Source records:
-*-*-
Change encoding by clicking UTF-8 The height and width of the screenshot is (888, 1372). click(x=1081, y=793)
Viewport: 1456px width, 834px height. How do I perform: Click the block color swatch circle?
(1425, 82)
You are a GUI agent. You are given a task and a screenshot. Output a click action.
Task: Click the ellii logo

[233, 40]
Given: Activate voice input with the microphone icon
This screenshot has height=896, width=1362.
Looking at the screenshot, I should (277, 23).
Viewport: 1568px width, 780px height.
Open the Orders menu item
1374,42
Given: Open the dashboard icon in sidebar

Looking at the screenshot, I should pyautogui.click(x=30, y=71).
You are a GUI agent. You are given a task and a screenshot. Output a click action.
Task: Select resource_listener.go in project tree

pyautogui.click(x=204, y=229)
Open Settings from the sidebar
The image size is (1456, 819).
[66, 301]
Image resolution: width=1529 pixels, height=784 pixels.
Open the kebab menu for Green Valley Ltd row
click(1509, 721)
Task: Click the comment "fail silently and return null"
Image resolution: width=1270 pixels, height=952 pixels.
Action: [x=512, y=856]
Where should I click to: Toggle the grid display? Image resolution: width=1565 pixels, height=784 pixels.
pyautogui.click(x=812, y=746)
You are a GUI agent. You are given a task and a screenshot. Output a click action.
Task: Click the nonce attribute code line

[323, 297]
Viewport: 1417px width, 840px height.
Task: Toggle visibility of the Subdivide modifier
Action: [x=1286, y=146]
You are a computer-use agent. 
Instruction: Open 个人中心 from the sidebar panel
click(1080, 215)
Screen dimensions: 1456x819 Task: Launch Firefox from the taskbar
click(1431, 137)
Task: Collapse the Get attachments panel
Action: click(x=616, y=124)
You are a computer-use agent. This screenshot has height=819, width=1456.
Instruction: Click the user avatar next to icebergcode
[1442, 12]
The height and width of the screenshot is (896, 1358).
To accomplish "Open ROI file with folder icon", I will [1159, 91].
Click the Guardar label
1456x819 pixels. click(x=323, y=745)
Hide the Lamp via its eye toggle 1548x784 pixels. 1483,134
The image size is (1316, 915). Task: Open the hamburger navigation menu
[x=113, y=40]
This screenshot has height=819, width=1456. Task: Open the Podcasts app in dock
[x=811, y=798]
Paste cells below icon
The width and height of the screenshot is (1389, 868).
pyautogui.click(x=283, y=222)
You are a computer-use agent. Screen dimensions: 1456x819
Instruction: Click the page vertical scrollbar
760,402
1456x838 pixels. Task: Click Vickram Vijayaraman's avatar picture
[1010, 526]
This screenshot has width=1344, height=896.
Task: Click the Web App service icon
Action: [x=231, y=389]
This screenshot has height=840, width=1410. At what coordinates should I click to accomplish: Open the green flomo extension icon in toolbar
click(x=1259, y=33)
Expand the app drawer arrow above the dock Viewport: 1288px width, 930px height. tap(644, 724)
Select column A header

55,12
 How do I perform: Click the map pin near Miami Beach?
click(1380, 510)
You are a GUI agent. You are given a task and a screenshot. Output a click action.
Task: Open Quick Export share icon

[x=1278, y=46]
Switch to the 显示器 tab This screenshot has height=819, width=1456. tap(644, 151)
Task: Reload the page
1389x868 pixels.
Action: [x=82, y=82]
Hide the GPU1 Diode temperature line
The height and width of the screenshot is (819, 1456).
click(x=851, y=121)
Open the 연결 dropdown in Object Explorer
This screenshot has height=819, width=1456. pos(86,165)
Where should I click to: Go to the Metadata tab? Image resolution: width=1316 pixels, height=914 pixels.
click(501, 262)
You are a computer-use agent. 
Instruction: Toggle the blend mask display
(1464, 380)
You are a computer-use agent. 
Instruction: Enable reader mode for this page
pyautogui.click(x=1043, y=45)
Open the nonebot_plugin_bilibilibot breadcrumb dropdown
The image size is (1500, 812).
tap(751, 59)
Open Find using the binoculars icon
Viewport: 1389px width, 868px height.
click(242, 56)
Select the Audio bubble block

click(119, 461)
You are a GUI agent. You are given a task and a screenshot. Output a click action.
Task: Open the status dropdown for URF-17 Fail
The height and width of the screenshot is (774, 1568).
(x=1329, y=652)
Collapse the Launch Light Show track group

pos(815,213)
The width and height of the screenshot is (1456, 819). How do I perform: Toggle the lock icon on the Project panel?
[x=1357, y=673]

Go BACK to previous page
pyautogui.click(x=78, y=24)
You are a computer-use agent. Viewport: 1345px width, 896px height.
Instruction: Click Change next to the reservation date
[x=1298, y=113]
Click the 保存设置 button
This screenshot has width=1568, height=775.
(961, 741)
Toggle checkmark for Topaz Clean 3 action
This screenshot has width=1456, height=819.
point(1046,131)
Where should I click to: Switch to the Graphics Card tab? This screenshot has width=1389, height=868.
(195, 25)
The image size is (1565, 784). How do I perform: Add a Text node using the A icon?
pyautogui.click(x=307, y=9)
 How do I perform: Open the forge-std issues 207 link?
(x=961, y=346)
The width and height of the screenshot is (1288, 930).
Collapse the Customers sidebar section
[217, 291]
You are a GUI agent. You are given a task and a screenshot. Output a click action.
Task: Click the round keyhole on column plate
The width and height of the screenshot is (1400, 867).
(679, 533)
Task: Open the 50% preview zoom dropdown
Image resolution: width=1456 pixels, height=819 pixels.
-*-*-
WORK REQUIRED
Take the records above and copy them out exactly.

RESPONSE
Change encoding by clicking UTF-8 The height and width of the screenshot is (888, 1372). click(x=1081, y=793)
Viewport: 1456px width, 834px height. How do I perform: Click the block color swatch circle?
(1425, 82)
You are a GUI agent. You are given a task and a screenshot. Output a click action.
Task: Click the ellii logo

[233, 40]
Given: Activate voice input with the microphone icon
This screenshot has height=896, width=1362.
Looking at the screenshot, I should (277, 23).
Viewport: 1568px width, 780px height.
Open the Orders menu item
1374,42
Given: Open the dashboard icon in sidebar

Looking at the screenshot, I should pyautogui.click(x=30, y=71).
You are a GUI agent. You are given a task and a screenshot. Output a click action.
Task: Select resource_listener.go in project tree

pyautogui.click(x=204, y=229)
Open Settings from the sidebar
The image size is (1456, 819).
[66, 301]
Image resolution: width=1529 pixels, height=784 pixels.
Open the kebab menu for Green Valley Ltd row
click(1509, 721)
Task: Click the comment "fail silently and return null"
Image resolution: width=1270 pixels, height=952 pixels.
Action: [x=512, y=856]
Where should I click to: Toggle the grid display? Image resolution: width=1565 pixels, height=784 pixels.
pyautogui.click(x=812, y=746)
You are a GUI agent. You are given a task and a screenshot. Output a click action.
Task: Click the nonce attribute code line

[323, 297]
Viewport: 1417px width, 840px height.
Task: Toggle visibility of the Subdivide modifier
Action: [x=1286, y=146]
You are a computer-use agent. 
Instruction: Open 个人中心 from the sidebar panel
click(1080, 215)
Screen dimensions: 1456x819 Task: Launch Firefox from the taskbar
click(1431, 137)
Task: Collapse the Get attachments panel
Action: click(x=616, y=124)
You are a computer-use agent. This screenshot has height=819, width=1456.
Instruction: Click the user avatar next to icebergcode
[1442, 12]
The height and width of the screenshot is (896, 1358).
To accomplish "Open ROI file with folder icon", I will [1159, 91].
Click the Guardar label
1456x819 pixels. click(x=323, y=745)
Hide the Lamp via its eye toggle 1548x784 pixels. 1483,134
The image size is (1316, 915). Task: Open the hamburger navigation menu
[x=113, y=40]
This screenshot has height=819, width=1456. Task: Open the Podcasts app in dock
[x=811, y=798]
Paste cells below icon
The width and height of the screenshot is (1389, 868).
pyautogui.click(x=283, y=222)
You are a computer-use agent. Screen dimensions: 1456x819
Instruction: Click the page vertical scrollbar
760,402
1456x838 pixels. Task: Click Vickram Vijayaraman's avatar picture
[1010, 526]
This screenshot has width=1344, height=896.
Task: Click the Web App service icon
Action: [x=231, y=389]
This screenshot has height=840, width=1410. At what coordinates should I click to accomplish: Open the green flomo extension icon in toolbar
click(x=1259, y=33)
Expand the app drawer arrow above the dock Viewport: 1288px width, 930px height. tap(644, 724)
Select column A header

55,12
 How do I perform: Click the map pin near Miami Beach?
click(1380, 510)
You are a GUI agent. You are given a task and a screenshot. Output a click action.
Task: Open Quick Export share icon

[x=1278, y=46]
Switch to the 显示器 tab This screenshot has height=819, width=1456. tap(644, 151)
Task: Reload the page
1389x868 pixels.
Action: [x=82, y=82]
Hide the GPU1 Diode temperature line
The height and width of the screenshot is (819, 1456).
click(x=851, y=121)
Open the 연결 dropdown in Object Explorer
This screenshot has height=819, width=1456. pos(86,165)
Where should I click to: Go to the Metadata tab? Image resolution: width=1316 pixels, height=914 pixels.
click(501, 262)
You are a computer-use agent. 
Instruction: Toggle the blend mask display
(1464, 380)
You are a computer-use agent. 
Instruction: Enable reader mode for this page
pyautogui.click(x=1043, y=45)
Open the nonebot_plugin_bilibilibot breadcrumb dropdown
The image size is (1500, 812).
tap(751, 59)
Open Find using the binoculars icon
Viewport: 1389px width, 868px height.
click(242, 56)
Select the Audio bubble block

click(119, 461)
You are a GUI agent. You are given a task and a screenshot. Output a click action.
Task: Open the status dropdown for URF-17 Fail
The height and width of the screenshot is (774, 1568).
(x=1329, y=652)
Collapse the Launch Light Show track group

pos(815,213)
The width and height of the screenshot is (1456, 819). How do I perform: Toggle the lock icon on the Project panel?
[x=1357, y=673]

Go BACK to previous page
pyautogui.click(x=78, y=24)
You are a computer-use agent. Viewport: 1345px width, 896px height.
Instruction: Click Change next to the reservation date
[x=1298, y=113]
Click the 保存设置 button
This screenshot has width=1568, height=775.
(961, 741)
Toggle checkmark for Topaz Clean 3 action
This screenshot has width=1456, height=819.
point(1046,131)
Where should I click to: Switch to the Graphics Card tab? This screenshot has width=1389, height=868.
(195, 25)
The image size is (1565, 784). How do I perform: Add a Text node using the A icon?
pyautogui.click(x=307, y=9)
 How do I perform: Open the forge-std issues 207 link?
(x=961, y=346)
The width and height of the screenshot is (1288, 930).
Collapse the Customers sidebar section
[217, 291]
You are a GUI agent. You are given a task and a screenshot. Output a click action.
Task: Click the round keyhole on column plate
The width and height of the screenshot is (1400, 867).
(679, 533)
Task: Open the 50% preview zoom dropdown
Image resolution: width=1456 pixels, height=819 pixels.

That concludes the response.